### Document section
□ □ □

One thing that can get you through the terrible twos, backed by science.

Okay, let’s be real.

Motherhood is an incredible blessing and amazing…but at times it’s also frustrating and completely exhausting.

I have officially entered the parenting stage that I have talked about with parents for years! It’s called the terrible twos.

If you have ever wondered exactly what happens to children when they reach the magical age of two, then this might help.

In 1972, a study done by Beulah Amsterdam from the University of North Carolina tested 88 infants between the ages of 6 and 24 months. After putting a spot of rouge on their noses, the infants were placed in front of a mirror. The mothers then pointed at the reflection in the mirror and asked their child, “who’s that?”.

Based on reliable data from 16 of the infants, here is what the research found:

Infants 6-12 months:

behaved as if there was another child in the mirror. They smiled at what they thought was the other child and made noises. They approached their reflection as a playmate.

Infants 13-24 months:

displayed avoidance behaviors. They would cry or avoid looking in the mirror.

Infants 20-24 months:

started to recognize themselves by pointing to and touching the spot of rouge on their own noses.

This was the first of many studies spanning decades of research on self recognition.

But what does this mean for us?

It tells us that at the age of two, our children are coming into their own. They are beginning to recognize themselves as independent, as people separate from us. Because of this, they will often push their limits and test their boundaries…as well as our own.

But this also tells us that their behavior is a completely NORMAL stage of development!

How can this behavior of meltdowns and tantrums that often inspire me to run to a corner and curl up into a fetal position be normal you say? I hear you. I’ve been there.

Here’s what has worked for me: breathing.

Not the breathing you do every single minute of the day, but a different kind of breathing. One that is deliberate and deep.

Let me explain.

When you are in a stressful situation, a part of your nervous system takes over called the sympathetic nervous system. This system activates your fight-or-flight response which makes your breathing shallow and rapid causing you to breathe from your chest and not your lungs.

When you instead breathe deeply, you can actually reverse this response by activating the parasympathetic nervous system. This system activates the vagus nerve, which slows down your heart rate and lowers your blood pressure. By using the abdominal muscles of your diaphragm instead of your chest muscles, you allow for greater air exchange thereby allowing more oxygen to reach the cells of your body.

The result?

A calmer, more relaxed you.

So in the midst of my daughter’s meltdowns, I first make sure that she is in a safe environment where she won’t physically hurt herself. Then, I let her have her meltdown and walk to the other corner of the room.

With one hand on my abdomen, I breathe in through my nose, allowing the air to go deep into my lungs. As I feel my abdomen rise, I pause for a minute and then exhale. As I exhale, I feel my abdominal muscles contract, releasing all the air from my lungs.

This whole process takes me literally less than a minute but when I return to the situation, I am in a state where I respond with a sense of calm instead of impulsively reacting.

This accomplishes two things: 1) By having no immediate reaction, I don’t provide my daughter any reinforcement for the behavior and 2) I respond with kindness instead of anger.

This technique is literally carrying me through this phase.

I have found that parenting is often not about changing our children, it’s about transforming ourselves.

And dear parents, remember that it is a phase. One day, we will be looking at our grown child and in the deep caverns of our heart, we will mourn the ephemerality of a glorious childhood.

□ □ □

### Records provided
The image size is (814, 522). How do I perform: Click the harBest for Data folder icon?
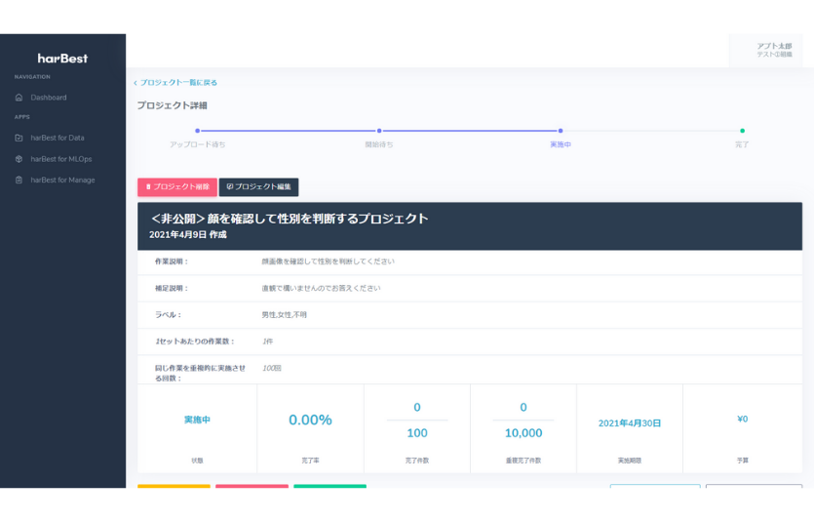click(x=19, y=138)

□ □ □

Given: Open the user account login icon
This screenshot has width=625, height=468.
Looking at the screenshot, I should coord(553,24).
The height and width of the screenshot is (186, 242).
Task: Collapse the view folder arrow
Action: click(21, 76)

□ □ □

### Work item A
Please set down, word for word, everything in the terrible twos article from "But this also" down to "Let me explain.".
### Work item B
According to the terrible twos article, how many infants did the 1972 study test?

### Written reply A
But this also tells us that their behavior is a completely NORMAL stage of development!

How can this behavior of meltdowns and tantrums that often inspire me to run to a corner and curl up into a fetal position be normal you say? I hear you. I’ve been there.

Here’s what has worked for me: breathing.

Not the breathing you do every single minute of the day, but a different kind of breathing. One that is deliberate and deep.

Let me explain.

### Written reply B
88 infants.